This week I had the opportunity to interview Valentina Picozzi of Satoshi Gallery. Valentina is a very talented artist, with a clever perspective on bitcoin and blockchain technology, which she conveys through her art. The aim of her work and Satoshi Gallery is to bridge the gap between the highly technical aspect of bitcoin and blockchain, and the common user through art. Here is the interview with the artist behind the alpaca mask, together with a few samples of her pieces:
When did you start producing bitcoin/blockchain inspired art?
Valentina Picozzi: I started in 2015 with the first little piece “son of a bit” on a layer of one cent coins. Then in May 2016 I founded Satoshi Gallery. The idea behind the name is to have a gallery about the world Satoshi Nakamoto created and make bitcoin cooler from an iconographic point of view, in order to reach more people and help them embrace bitcoin values.
What made you gravitate towards this space?
Valentina Picozzi: I got into bitcoin in 2012, I started reading about it, I went to conferences and talked to people in order to better understand the concept and the philosophy behind it….and I fell in love with it!
I really wanted to be part of the bitcoin community and help the cause somehow, but I am not a coder, nor a miner. I have an artistic mind rather than a mathematical one, that’s why I decided to use art.
How do you think that art can help the bitcoin/blockchain cause?
Valentina Picozzi: Art has always been used to describe historical revolutions and thanks to Satoshi Nakamoto we are in the middle of a technological one. Bitcoin must be viewed from a different perspective.

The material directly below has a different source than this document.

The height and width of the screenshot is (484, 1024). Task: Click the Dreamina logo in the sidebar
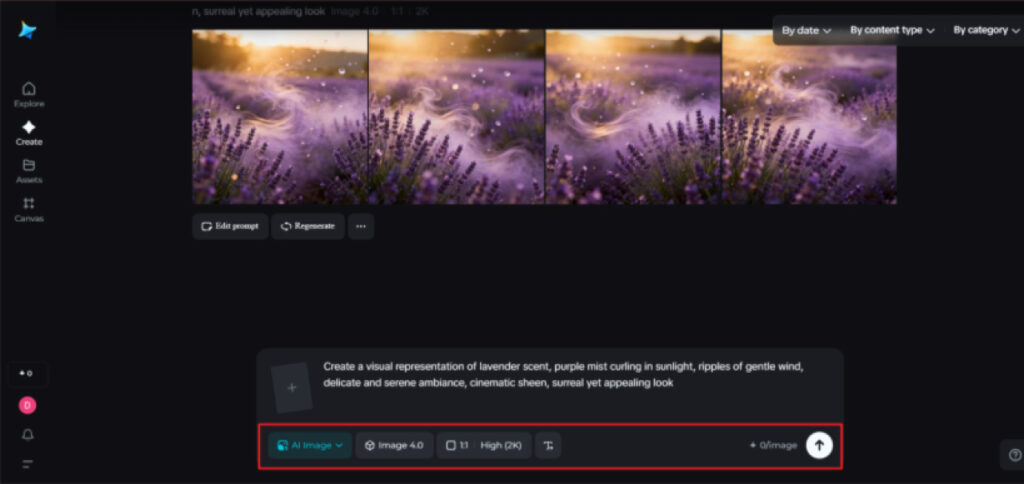28,31
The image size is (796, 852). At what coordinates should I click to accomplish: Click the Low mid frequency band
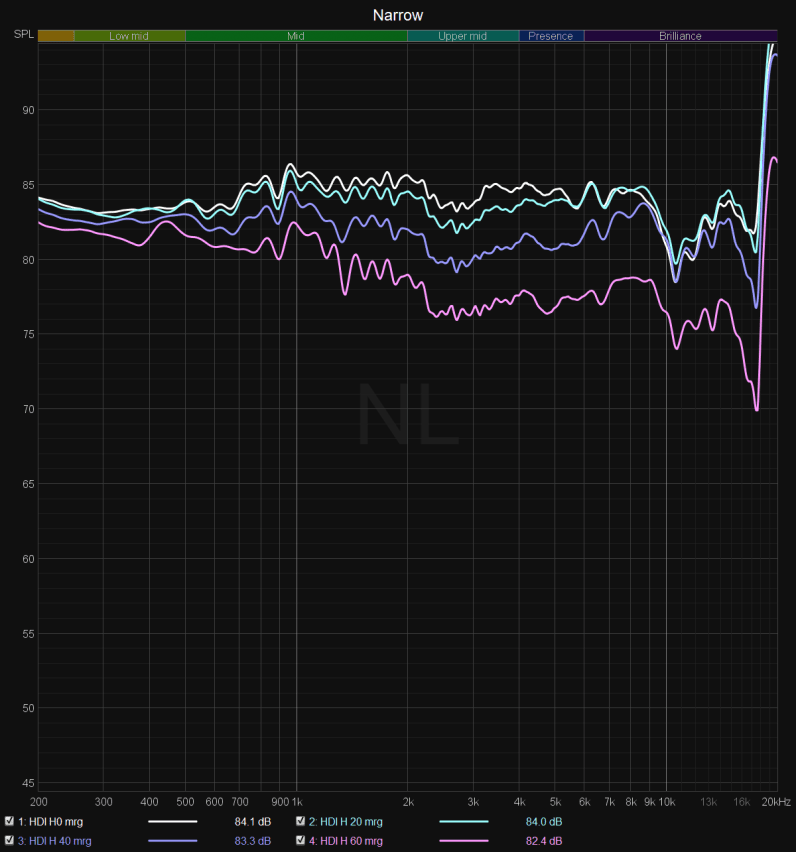(129, 36)
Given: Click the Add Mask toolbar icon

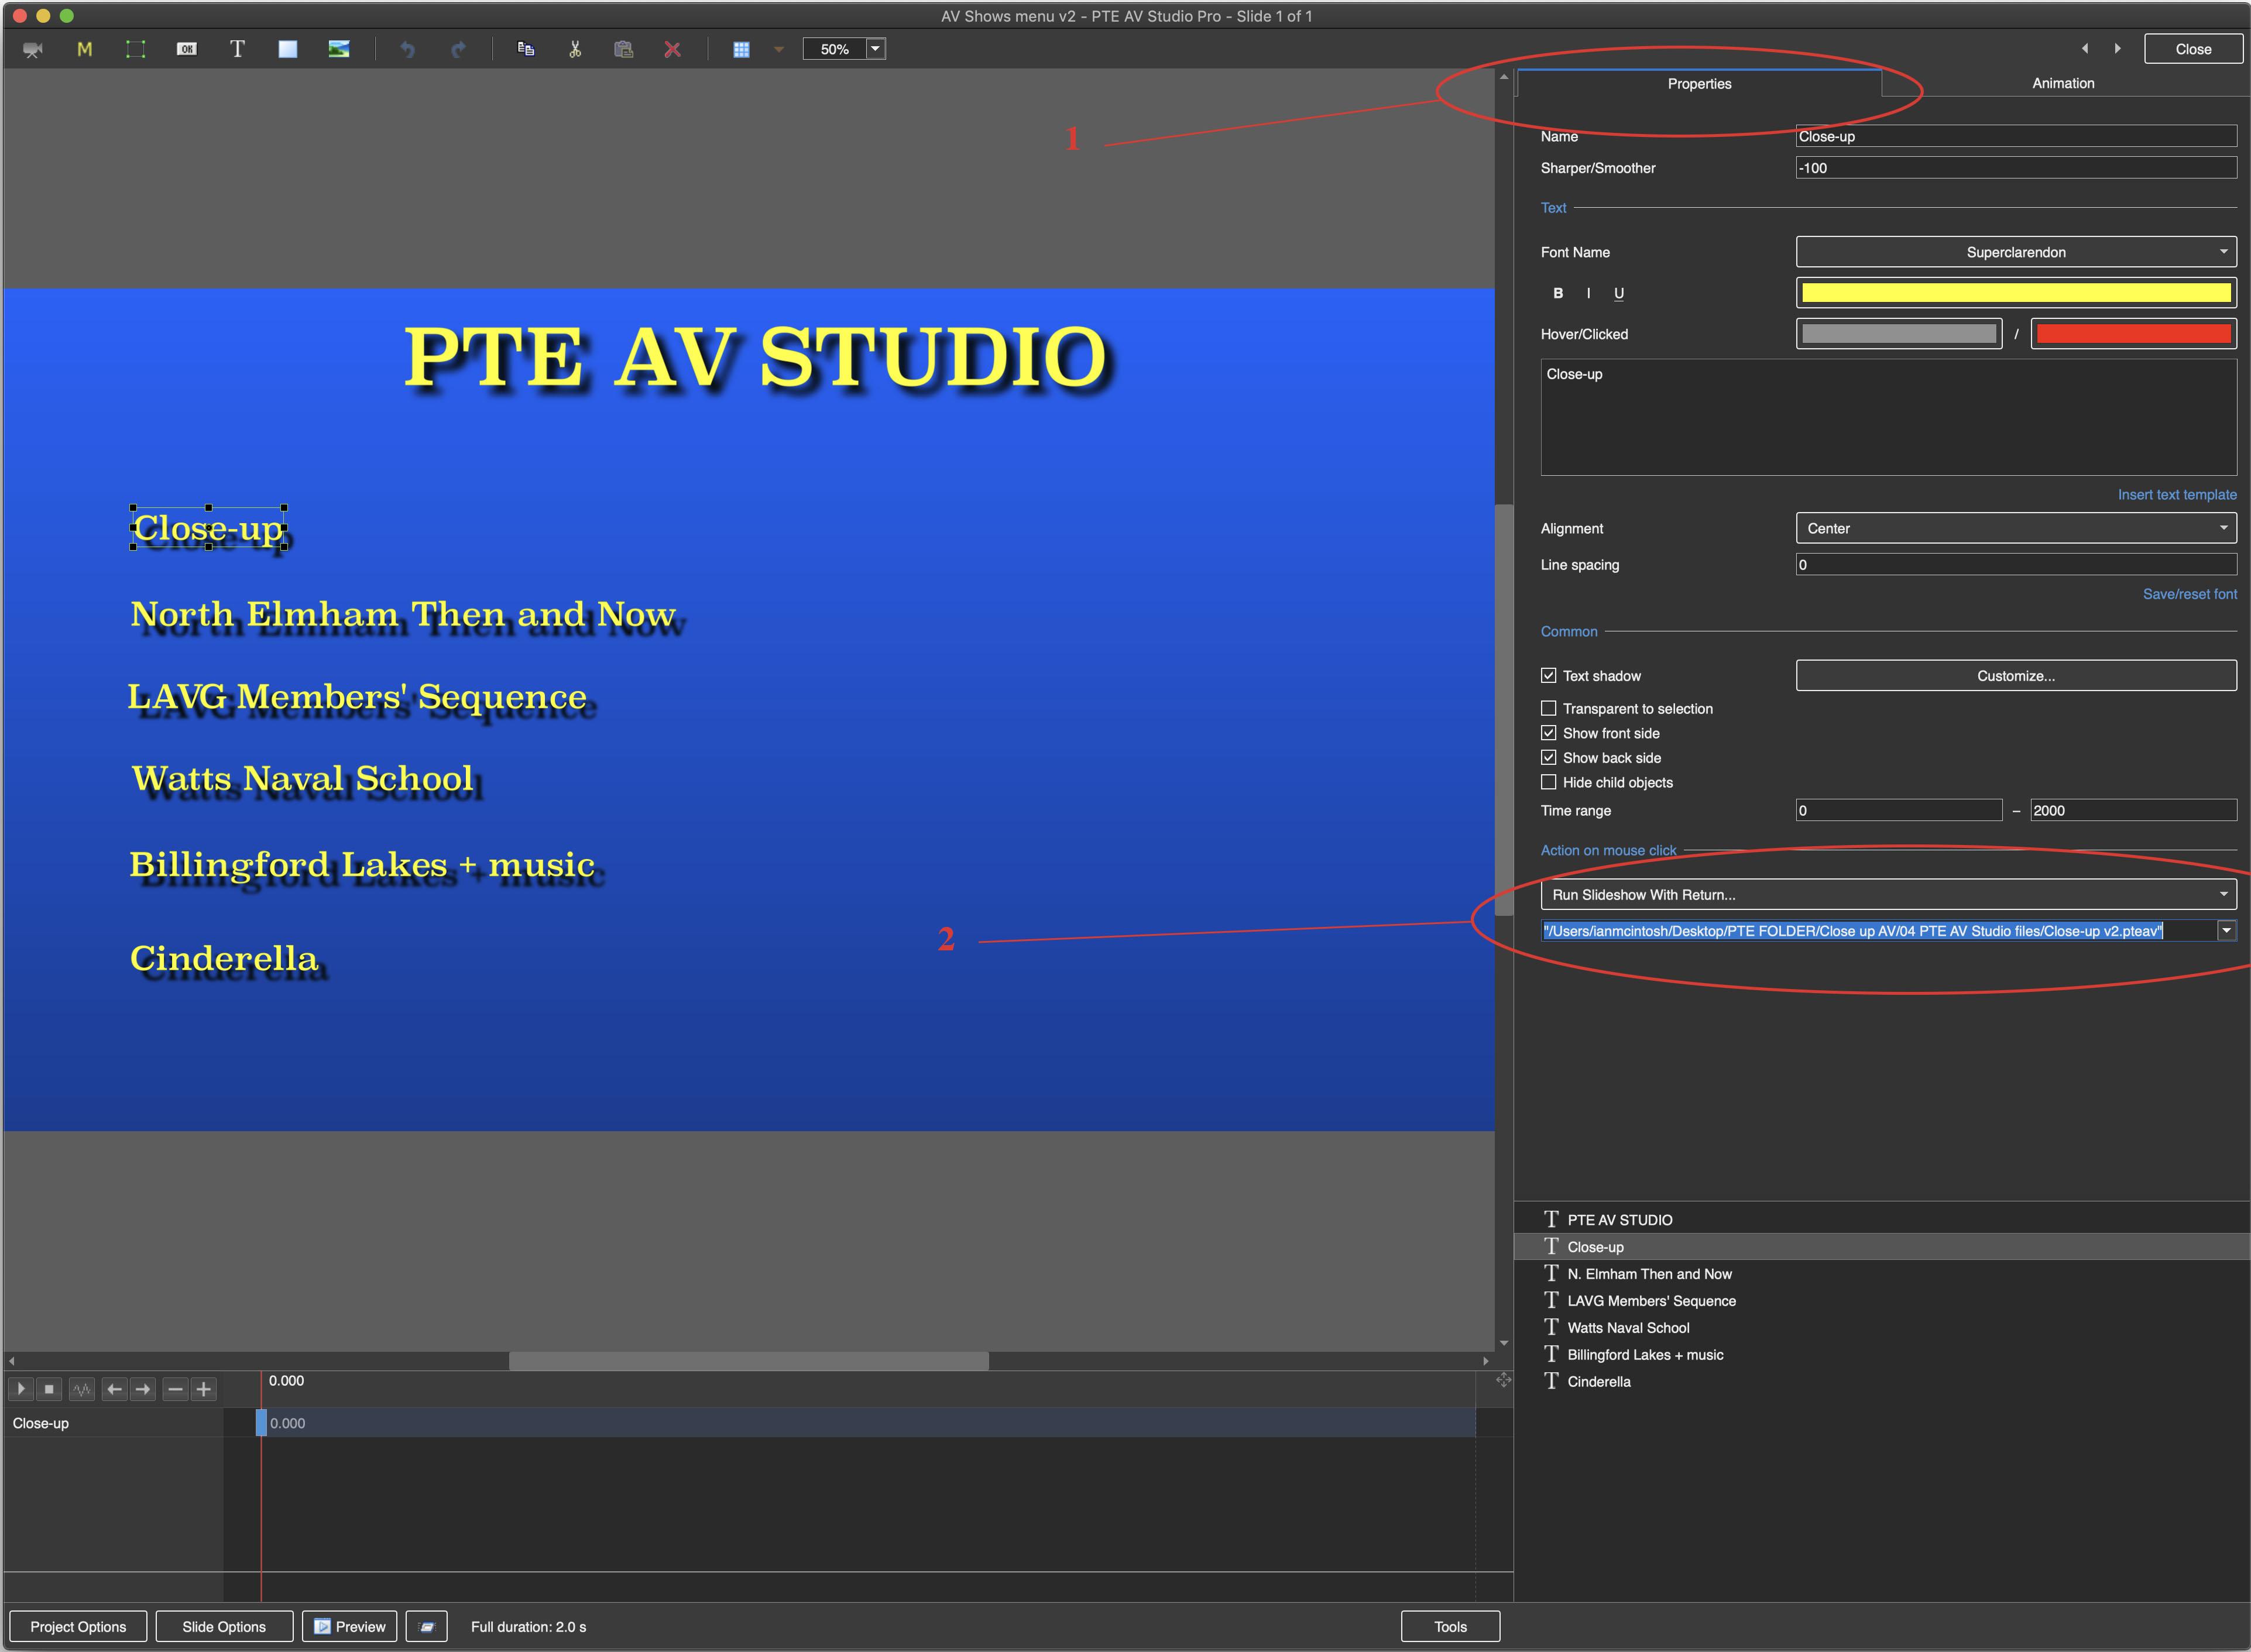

Art can be used to spark people’s curiosity, open their mind and help them approach it [bitcoin/blockchain techology] in an easier way, that’s why behind each painting there’s a story about the crypto world or related to it.
I do think images are a really powerful tool when you want to transfer a concept.
Where do you see your art going in an era of multiple blockchain projects?
Valentina Picozzi: I do think we will use blockchain data to establish provenance of artwork. Today the documentation related to the provenance and movements of a piece of art is fragile. Artists, owners and galleries will all be sharing information to trace the journey of artwork on blockchain related applications.
What do you think about private corporations using blockchain technology (gotta say this question was inspired by your Santander bank piece and your Net Neutrality + Visa + MasterCard piece)?
Valentina Picozzi: In order to talk about bitcoin through art, I felt obliged to analize from an artistic point of view also the situation that brought Satoshi to the creation of bitcoin back in 2008: banks, the financial crisis and the currency inflation.
Bitcoin is the technology behind the blockchain, not the opposite. Having all these banks and corporations talking about how innovative they are, introducing “the blockchain technology” in their systems only shows the fact they don’t get the point. It’s something that just made me look at banks as old dinosaurs…that’s why I transformed the Santander logo into a Black Swan.
The other painting you are asking me about talks about 2011 when Wikileaks faced shut down from payment processors like Visa, Mastercard, Paypal that prevented them from receiving donations. This has been an abuse of Net Neutrality, which is a principle that internet service providers and governments should treat all data on the internet the same, not discriminating or charging differentially by user, content, site, platform, application, type of attached equipment, or mode of communication.
The same year Wikileaks started accepting bitcoin for donations.
What kind of advice would you give to young artists trying to make it in the bitcoin/blockcahin niche?
Valentina Picozzi: DON’T USE the bitcoin logo! Bitcoin is much more than an upper case B with two lines passing through it. Talk about the anecdotes, the philosophy, the innovation behind it. Give a meaning to the painting, tell a story through art. Art is not something passive, art talks. Create your own style, use shapes and patterns rather than a logo.
Which piece of art is your favorite and why?
Valentina Picozzi: I have two favorites pieces.
The first one is a painting with my favorite Satoshi Nakamoto’s quote “If you don’t believe it or don’t get it, I don’t have the time to try to convince you I am sorry.” – which is one of my favorite quotes of all times because it really matches with my attitude and way of life.
The second one is “The pizza was good”. I made that painting in order to celebrate the first bitcoin transaction ever made on May 22nd 2010 when Laszlo Hanyecz offered Jercos 10.000 bitcoins for two pizzas. It’s a very pop art painting – I love pop art – and there’s a big orange circle around it that reminds the bitcoin. I like the fact that even if the guy spent a huge amount of money (if related to the current bitcoin price!), he didn’t show any regrets and when he was asked about the purchase he only replied that he enjoyed the pizza. Furthermore…I am Italian, I do love pizza!